─── RECORD EXCERPTS

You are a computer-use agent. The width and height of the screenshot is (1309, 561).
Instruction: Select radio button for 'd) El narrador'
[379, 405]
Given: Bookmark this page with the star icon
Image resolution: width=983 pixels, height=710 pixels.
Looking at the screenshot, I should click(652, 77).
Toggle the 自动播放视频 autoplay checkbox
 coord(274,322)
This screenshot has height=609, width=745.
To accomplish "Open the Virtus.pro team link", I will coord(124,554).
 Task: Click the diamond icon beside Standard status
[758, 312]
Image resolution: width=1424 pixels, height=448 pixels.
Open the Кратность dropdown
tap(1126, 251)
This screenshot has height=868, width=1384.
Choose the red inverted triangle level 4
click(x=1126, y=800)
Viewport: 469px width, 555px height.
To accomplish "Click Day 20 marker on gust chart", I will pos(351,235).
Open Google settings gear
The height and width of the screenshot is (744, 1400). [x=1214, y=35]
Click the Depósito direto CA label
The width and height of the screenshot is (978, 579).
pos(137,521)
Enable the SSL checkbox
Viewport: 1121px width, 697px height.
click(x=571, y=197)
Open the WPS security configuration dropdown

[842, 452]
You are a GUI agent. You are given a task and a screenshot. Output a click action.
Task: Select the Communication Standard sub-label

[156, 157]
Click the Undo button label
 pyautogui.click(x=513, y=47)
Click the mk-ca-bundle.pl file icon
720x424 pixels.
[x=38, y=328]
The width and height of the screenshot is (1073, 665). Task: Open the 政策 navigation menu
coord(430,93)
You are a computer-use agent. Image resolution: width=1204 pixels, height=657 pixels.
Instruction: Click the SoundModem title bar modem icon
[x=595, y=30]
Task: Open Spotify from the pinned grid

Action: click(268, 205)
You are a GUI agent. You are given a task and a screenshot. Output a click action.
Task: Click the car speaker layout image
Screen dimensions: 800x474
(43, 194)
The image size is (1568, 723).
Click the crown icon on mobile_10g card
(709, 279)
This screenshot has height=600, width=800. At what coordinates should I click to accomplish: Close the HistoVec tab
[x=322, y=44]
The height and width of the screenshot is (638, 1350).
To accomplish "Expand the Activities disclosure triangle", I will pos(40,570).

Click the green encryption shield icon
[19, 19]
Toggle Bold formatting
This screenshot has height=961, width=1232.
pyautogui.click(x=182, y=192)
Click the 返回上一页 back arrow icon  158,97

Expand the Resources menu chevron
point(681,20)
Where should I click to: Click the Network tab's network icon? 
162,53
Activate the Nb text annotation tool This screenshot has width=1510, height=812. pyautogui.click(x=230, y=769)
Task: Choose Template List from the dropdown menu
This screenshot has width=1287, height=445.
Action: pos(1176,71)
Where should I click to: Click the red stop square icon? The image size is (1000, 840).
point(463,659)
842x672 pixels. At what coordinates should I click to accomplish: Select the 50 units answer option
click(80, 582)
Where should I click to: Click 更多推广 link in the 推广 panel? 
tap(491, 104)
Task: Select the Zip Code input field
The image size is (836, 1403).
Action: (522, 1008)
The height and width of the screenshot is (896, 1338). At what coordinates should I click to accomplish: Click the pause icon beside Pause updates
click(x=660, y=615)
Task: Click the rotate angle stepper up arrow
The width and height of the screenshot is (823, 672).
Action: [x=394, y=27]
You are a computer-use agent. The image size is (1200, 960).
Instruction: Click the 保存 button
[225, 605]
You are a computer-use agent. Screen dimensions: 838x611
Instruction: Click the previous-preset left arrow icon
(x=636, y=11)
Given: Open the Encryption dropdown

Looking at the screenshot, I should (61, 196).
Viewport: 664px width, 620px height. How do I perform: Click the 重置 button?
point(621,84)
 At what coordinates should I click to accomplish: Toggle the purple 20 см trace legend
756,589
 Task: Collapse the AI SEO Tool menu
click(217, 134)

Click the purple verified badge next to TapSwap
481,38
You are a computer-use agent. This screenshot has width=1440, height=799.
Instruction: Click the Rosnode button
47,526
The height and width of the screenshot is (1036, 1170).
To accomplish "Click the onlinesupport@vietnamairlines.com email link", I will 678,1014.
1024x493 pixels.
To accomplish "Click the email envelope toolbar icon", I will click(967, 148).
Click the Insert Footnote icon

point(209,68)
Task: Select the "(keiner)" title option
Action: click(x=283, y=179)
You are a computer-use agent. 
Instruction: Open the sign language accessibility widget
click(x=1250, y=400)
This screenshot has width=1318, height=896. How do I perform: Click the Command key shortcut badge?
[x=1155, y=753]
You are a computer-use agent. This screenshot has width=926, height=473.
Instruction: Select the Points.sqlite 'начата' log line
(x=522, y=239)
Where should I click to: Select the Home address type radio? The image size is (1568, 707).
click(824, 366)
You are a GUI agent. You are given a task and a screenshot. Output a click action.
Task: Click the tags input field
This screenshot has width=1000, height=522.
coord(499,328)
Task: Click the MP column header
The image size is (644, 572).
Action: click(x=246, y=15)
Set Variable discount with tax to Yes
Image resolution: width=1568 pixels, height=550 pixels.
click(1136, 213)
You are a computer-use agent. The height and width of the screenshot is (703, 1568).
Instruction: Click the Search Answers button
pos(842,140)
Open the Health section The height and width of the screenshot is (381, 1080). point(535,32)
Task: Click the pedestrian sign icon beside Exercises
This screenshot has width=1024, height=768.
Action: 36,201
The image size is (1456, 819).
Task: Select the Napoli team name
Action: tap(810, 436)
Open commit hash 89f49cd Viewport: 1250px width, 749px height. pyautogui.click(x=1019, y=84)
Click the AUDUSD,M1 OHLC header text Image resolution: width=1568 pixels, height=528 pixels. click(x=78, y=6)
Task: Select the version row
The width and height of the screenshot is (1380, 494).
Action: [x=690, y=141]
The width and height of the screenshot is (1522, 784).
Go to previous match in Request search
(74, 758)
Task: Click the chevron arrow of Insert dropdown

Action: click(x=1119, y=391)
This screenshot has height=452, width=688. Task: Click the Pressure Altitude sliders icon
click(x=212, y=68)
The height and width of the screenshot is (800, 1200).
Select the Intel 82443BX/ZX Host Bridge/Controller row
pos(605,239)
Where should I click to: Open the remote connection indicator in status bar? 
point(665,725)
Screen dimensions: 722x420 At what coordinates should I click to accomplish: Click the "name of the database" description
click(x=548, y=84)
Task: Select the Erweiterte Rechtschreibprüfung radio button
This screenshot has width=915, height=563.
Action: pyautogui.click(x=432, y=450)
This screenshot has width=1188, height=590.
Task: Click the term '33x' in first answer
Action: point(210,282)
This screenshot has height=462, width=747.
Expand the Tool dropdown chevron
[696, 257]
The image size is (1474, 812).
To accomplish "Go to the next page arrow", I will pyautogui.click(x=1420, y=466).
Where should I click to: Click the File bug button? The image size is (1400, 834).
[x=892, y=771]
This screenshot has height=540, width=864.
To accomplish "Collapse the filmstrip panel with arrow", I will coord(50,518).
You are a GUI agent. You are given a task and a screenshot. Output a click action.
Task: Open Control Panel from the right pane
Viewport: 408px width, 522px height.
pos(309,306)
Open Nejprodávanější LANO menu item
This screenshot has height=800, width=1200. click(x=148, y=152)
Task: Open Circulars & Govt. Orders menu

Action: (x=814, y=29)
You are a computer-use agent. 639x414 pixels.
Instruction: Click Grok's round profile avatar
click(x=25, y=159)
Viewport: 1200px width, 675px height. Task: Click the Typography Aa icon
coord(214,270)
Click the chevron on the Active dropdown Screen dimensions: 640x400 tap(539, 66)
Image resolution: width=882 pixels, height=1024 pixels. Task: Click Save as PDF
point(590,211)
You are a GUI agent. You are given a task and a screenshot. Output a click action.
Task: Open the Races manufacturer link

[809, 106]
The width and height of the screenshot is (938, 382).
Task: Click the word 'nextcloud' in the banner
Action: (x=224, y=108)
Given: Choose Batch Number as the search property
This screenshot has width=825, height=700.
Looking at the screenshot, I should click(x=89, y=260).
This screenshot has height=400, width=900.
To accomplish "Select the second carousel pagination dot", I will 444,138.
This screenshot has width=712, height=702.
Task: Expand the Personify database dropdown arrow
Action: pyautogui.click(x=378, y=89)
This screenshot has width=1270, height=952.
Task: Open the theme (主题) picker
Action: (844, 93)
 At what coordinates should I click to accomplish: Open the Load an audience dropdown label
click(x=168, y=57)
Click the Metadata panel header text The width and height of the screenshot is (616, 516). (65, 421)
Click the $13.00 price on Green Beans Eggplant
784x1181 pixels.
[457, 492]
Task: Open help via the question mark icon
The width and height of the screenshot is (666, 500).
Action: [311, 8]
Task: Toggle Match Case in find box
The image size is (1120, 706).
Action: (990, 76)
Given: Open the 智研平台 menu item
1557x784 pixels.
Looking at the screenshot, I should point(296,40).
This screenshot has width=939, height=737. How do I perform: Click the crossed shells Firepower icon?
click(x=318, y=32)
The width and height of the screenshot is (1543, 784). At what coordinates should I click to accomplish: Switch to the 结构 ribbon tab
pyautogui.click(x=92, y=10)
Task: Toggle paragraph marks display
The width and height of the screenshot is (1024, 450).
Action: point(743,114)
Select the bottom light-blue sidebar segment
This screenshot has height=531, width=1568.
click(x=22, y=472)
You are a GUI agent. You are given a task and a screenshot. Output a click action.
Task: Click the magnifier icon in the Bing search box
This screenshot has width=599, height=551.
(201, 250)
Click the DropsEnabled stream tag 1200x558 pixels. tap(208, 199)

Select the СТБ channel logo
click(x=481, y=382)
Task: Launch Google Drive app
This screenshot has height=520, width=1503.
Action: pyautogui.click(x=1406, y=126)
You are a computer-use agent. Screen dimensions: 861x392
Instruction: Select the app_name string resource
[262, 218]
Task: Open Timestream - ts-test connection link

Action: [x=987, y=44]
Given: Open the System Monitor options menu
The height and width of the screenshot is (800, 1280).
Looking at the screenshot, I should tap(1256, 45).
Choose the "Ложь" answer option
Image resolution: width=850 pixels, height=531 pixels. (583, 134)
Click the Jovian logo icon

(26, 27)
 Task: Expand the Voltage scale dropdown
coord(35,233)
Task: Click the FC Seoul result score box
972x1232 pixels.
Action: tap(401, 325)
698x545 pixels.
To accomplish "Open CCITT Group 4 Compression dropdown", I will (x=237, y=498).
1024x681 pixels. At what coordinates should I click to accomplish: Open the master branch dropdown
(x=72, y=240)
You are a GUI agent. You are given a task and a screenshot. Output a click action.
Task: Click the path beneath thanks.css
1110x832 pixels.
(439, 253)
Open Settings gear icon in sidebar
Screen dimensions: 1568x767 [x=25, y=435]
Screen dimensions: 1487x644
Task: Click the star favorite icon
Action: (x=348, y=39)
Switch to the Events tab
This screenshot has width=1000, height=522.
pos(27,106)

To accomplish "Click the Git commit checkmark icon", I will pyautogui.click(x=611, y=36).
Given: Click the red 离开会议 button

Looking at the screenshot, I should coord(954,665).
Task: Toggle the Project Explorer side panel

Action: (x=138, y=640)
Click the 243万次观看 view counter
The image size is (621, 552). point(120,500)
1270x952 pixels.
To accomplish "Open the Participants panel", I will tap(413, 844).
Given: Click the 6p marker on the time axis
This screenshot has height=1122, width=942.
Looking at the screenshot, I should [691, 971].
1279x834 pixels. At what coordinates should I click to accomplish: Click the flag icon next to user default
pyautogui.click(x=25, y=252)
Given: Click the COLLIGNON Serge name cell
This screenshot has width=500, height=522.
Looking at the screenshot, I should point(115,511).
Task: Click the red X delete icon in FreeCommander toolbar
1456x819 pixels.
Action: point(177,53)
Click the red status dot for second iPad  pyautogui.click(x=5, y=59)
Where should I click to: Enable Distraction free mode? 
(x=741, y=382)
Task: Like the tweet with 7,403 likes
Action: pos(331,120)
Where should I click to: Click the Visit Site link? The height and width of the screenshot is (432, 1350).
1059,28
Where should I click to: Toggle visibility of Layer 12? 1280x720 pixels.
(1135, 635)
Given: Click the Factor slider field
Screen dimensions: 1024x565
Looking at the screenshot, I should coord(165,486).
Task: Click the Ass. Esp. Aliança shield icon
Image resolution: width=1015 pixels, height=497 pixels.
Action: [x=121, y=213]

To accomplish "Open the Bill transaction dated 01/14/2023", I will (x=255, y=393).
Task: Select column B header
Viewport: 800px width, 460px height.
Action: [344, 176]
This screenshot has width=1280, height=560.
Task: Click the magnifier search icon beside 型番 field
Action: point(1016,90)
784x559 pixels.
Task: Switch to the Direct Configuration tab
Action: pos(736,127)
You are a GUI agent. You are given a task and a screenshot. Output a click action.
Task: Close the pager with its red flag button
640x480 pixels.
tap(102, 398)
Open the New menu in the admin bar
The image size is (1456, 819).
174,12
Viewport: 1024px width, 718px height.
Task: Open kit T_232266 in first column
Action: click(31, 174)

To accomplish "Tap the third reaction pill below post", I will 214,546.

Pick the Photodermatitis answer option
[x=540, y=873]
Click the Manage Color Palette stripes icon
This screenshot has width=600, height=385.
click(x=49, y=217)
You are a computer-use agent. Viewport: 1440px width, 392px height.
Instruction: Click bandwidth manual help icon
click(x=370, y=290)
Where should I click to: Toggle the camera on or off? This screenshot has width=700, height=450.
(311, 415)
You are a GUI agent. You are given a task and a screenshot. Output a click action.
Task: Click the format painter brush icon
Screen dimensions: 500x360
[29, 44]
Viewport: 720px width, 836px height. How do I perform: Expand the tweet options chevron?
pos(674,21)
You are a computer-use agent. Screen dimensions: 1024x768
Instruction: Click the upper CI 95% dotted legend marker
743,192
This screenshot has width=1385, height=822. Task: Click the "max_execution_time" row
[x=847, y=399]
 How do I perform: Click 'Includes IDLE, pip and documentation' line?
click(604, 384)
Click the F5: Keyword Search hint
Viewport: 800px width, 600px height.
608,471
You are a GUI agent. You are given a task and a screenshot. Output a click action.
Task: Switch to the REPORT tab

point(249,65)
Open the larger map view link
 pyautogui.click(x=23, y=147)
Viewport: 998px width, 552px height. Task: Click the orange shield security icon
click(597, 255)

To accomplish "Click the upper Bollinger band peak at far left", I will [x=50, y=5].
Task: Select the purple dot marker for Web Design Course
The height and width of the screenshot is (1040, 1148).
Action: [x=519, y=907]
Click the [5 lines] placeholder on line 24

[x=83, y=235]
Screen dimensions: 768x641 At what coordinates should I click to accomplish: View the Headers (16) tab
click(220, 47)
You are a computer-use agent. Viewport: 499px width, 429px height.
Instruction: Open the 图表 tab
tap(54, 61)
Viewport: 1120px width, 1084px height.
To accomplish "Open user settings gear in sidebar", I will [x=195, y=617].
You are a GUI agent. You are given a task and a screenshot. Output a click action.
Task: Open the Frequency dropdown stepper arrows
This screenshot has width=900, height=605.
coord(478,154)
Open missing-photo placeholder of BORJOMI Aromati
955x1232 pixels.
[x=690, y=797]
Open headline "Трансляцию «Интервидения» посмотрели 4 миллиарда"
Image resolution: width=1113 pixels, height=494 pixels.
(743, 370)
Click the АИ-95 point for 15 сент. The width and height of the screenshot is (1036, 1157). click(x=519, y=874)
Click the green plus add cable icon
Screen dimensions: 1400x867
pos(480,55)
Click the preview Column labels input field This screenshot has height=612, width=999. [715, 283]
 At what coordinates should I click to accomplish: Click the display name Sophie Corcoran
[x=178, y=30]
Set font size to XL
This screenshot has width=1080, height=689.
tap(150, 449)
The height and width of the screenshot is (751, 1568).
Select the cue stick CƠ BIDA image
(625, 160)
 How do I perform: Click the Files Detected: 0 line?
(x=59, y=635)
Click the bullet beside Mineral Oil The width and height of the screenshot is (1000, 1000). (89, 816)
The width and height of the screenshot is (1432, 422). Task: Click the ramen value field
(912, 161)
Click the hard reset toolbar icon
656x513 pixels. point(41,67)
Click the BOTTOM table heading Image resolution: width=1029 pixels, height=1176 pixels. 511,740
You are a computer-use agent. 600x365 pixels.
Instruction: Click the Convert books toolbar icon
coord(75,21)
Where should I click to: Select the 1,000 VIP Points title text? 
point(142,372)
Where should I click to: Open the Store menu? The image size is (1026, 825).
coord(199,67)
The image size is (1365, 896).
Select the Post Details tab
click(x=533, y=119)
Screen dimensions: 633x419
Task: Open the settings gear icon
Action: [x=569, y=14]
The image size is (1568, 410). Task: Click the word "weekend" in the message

──────

WHAT YOU ARE ASKED TO DO: The response must hold only the lines above from the line with "Instruction: Click the upper" through the line with "Set font size to XL", each copied exactly, both ends kept.

EXERCISE SOLUTION:
Instruction: Click the upper CI 95% dotted legend marker
743,192
This screenshot has width=1385, height=822. Task: Click the "max_execution_time" row
[x=847, y=399]
 How do I perform: Click 'Includes IDLE, pip and documentation' line?
click(604, 384)
Click the F5: Keyword Search hint
Viewport: 800px width, 600px height.
608,471
You are a GUI agent. You are given a task and a screenshot. Output a click action.
Task: Switch to the REPORT tab

point(249,65)
Open the larger map view link
 pyautogui.click(x=23, y=147)
Viewport: 998px width, 552px height. Task: Click the orange shield security icon
click(597, 255)

To accomplish "Click the upper Bollinger band peak at far left", I will [x=50, y=5].
Task: Select the purple dot marker for Web Design Course
The height and width of the screenshot is (1040, 1148).
Action: [x=519, y=907]
Click the [5 lines] placeholder on line 24

[x=83, y=235]
Screen dimensions: 768x641 At what coordinates should I click to accomplish: View the Headers (16) tab
click(220, 47)
You are a computer-use agent. Viewport: 499px width, 429px height.
Instruction: Open the 图表 tab
tap(54, 61)
Viewport: 1120px width, 1084px height.
To accomplish "Open user settings gear in sidebar", I will [x=195, y=617].
You are a GUI agent. You are given a task and a screenshot. Output a click action.
Task: Open the Frequency dropdown stepper arrows
This screenshot has width=900, height=605.
coord(478,154)
Open missing-photo placeholder of BORJOMI Aromati
955x1232 pixels.
[x=690, y=797]
Open headline "Трансляцию «Интервидения» посмотрели 4 миллиарда"
Image resolution: width=1113 pixels, height=494 pixels.
(743, 370)
Click the АИ-95 point for 15 сент. The width and height of the screenshot is (1036, 1157). click(x=519, y=874)
Click the green plus add cable icon
Screen dimensions: 1400x867
pos(480,55)
Click the preview Column labels input field This screenshot has height=612, width=999. [715, 283]
 At what coordinates should I click to accomplish: Click the display name Sophie Corcoran
[x=178, y=30]
Set font size to XL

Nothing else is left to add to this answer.